The declaration hung in the silence between them. He saw the fear in her eyes and said, “I’m not asking you to return the sentiment, but I want you to understand. You amaze me. More now than ever.”

She began to blink and then her eyes filled.

He pulled her back against his chest, and said, “Please don’t do that. Shh. Shh.”

“I’m sorry,” she said, as she sobbed against him.

He felt the acid churn in his stomach, but he held her and said, “Don’t be sorry. It’s okay. It’s okay.”

He rocked her and let her cry until she finally cried herself to asleep. What else could he do?

Chapter 17

Taryn managed to make it through breakfast. Sleep had helped. Getting all of that out had helped, too. She hadn’t shared the majority of that with anyone since that day with the counselor at school. She still felt an embarrassing mixture of stupidity and guilt over it all again. Intellectually she knew it wasn’t her fault, but every so often, emotionally, it didn’t seem to matter.

Evan had been amazing last night. She’d fallen to pieces, completely unable to stop herself. He had only held her and let her cry. He done exactly the right things.
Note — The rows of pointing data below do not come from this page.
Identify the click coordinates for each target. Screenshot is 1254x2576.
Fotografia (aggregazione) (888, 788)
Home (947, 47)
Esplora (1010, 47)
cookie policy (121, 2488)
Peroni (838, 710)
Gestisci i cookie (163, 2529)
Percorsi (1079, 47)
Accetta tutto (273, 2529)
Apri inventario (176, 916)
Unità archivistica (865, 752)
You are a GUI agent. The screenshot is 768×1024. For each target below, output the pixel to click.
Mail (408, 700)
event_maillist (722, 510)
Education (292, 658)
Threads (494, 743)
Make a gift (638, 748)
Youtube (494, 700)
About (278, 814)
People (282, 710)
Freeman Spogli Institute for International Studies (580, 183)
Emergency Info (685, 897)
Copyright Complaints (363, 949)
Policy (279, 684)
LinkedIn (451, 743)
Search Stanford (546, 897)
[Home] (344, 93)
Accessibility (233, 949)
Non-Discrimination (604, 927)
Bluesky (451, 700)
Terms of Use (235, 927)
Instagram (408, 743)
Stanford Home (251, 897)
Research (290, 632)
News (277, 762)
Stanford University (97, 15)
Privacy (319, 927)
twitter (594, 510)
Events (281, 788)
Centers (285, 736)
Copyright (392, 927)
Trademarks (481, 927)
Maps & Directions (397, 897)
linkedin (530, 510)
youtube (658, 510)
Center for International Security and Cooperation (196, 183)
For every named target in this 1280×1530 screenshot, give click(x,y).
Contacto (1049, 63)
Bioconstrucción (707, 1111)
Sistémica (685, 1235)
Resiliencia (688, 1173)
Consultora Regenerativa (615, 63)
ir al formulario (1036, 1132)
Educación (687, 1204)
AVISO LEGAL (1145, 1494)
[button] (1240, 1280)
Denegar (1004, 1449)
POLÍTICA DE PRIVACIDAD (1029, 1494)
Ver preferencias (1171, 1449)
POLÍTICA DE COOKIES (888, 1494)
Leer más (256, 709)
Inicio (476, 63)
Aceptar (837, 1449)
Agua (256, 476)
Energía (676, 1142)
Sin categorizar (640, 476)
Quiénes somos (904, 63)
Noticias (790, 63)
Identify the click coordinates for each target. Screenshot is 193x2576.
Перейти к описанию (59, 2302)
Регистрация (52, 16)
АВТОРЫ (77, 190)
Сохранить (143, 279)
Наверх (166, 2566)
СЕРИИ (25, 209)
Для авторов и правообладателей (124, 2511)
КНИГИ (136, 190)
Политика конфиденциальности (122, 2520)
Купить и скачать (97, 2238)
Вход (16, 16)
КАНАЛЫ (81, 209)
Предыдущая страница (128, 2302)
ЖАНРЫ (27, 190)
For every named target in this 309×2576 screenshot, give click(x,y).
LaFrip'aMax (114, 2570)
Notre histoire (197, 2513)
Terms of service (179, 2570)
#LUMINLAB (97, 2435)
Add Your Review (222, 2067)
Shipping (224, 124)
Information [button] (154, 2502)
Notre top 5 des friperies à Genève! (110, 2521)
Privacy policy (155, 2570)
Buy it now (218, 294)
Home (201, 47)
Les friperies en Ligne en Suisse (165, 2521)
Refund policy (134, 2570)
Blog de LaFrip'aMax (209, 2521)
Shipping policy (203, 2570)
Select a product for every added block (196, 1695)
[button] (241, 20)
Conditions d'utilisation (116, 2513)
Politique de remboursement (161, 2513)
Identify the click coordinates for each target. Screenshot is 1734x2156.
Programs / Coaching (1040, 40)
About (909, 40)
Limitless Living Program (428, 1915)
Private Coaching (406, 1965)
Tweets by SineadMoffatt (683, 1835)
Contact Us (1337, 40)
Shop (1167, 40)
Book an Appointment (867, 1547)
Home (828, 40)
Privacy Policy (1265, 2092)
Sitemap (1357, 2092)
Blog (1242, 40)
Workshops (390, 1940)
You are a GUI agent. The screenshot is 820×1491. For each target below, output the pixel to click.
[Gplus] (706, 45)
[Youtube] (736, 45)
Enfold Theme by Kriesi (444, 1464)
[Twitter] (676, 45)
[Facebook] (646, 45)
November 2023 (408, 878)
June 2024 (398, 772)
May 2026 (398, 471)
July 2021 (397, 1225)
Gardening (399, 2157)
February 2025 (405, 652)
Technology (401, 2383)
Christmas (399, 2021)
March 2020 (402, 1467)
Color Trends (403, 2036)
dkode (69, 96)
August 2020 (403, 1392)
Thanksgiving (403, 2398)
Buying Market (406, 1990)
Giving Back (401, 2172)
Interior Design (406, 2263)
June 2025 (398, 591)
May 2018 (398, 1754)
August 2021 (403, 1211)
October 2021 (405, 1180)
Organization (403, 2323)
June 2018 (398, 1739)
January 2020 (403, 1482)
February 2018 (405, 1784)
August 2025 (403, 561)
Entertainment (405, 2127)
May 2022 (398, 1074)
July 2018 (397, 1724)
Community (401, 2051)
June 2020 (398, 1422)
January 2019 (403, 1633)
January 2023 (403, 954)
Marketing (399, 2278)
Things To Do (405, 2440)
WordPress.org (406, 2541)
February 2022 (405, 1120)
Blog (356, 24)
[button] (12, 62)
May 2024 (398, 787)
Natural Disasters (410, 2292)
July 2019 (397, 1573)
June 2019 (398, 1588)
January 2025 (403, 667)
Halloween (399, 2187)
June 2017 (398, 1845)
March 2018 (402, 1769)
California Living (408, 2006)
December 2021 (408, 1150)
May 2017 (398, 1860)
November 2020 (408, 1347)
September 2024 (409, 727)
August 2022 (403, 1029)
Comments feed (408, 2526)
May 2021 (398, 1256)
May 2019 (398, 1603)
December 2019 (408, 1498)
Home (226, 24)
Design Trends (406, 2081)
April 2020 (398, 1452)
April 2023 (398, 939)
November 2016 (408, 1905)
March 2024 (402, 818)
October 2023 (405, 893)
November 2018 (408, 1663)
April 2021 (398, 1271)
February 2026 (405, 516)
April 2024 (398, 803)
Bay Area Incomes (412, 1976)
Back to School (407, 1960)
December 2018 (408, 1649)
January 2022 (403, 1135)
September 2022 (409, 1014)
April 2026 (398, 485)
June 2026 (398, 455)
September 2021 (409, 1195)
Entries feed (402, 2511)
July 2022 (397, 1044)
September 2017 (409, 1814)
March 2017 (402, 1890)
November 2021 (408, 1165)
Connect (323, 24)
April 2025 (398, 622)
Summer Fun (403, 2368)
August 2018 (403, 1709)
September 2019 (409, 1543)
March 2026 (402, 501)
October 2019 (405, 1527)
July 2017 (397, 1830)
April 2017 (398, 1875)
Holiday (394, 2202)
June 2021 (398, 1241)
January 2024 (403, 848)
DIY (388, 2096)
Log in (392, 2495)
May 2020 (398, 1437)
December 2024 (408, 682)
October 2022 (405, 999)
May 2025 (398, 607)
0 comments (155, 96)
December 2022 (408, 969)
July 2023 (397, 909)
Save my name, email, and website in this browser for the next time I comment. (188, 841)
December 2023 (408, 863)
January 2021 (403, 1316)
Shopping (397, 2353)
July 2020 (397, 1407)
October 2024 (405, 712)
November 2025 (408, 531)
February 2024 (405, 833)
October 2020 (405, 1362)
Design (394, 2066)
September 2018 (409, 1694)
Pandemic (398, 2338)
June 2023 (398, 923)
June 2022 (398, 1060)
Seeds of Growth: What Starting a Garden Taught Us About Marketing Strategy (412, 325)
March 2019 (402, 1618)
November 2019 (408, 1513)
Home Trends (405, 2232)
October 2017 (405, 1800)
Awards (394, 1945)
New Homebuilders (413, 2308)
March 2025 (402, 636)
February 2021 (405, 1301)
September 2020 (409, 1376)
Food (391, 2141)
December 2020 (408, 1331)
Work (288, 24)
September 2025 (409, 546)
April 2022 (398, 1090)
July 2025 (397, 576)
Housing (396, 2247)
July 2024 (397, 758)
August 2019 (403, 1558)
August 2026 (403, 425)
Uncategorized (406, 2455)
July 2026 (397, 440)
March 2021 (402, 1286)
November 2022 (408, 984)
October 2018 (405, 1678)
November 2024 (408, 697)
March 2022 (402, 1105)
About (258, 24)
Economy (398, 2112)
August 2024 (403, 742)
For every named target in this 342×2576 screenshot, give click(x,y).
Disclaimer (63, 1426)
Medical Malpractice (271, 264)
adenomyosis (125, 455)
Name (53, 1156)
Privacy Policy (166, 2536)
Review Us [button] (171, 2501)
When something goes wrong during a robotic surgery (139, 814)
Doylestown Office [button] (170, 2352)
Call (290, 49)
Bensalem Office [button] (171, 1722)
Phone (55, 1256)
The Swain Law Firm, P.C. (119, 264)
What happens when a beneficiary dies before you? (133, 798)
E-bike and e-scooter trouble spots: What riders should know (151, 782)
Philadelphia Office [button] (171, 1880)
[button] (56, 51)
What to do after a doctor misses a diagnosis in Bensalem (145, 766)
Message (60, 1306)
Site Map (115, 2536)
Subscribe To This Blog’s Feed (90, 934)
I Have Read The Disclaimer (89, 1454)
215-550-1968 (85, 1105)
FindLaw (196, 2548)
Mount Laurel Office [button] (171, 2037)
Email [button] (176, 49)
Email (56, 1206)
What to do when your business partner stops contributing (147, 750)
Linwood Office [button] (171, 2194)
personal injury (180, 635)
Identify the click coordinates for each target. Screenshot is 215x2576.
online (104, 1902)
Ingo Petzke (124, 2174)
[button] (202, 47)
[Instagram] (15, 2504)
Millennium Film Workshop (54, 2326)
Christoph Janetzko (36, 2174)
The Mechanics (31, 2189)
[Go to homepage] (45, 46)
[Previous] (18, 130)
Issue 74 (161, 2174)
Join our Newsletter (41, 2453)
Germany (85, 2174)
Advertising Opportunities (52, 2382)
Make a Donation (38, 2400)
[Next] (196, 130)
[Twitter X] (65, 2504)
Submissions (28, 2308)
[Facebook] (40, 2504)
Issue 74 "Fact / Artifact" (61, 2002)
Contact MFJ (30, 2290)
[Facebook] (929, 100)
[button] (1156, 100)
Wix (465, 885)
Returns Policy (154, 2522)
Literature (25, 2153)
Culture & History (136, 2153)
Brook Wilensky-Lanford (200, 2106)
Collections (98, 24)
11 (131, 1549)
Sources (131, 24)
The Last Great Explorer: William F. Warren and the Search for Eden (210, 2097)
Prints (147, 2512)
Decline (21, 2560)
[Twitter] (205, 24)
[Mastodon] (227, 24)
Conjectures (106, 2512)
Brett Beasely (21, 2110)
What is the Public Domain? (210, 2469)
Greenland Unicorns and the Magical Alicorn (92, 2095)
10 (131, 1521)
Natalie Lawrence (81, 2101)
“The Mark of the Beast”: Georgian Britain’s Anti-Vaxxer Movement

He had said exactly the right things.

Evan had told her that he was in love with her.

She felt another frisson of fear creep up her spine. She had been thrilled and filled with dread at the same time. She loved him. She knew without a doubt that she did. But she didn’t know, with everything that she was, how he could possibly still want her. She was damaged.

She needed to put some space between

herself and this man. There was no possible way that he’d stay. How could anyone want to stay with someone so fucking broken?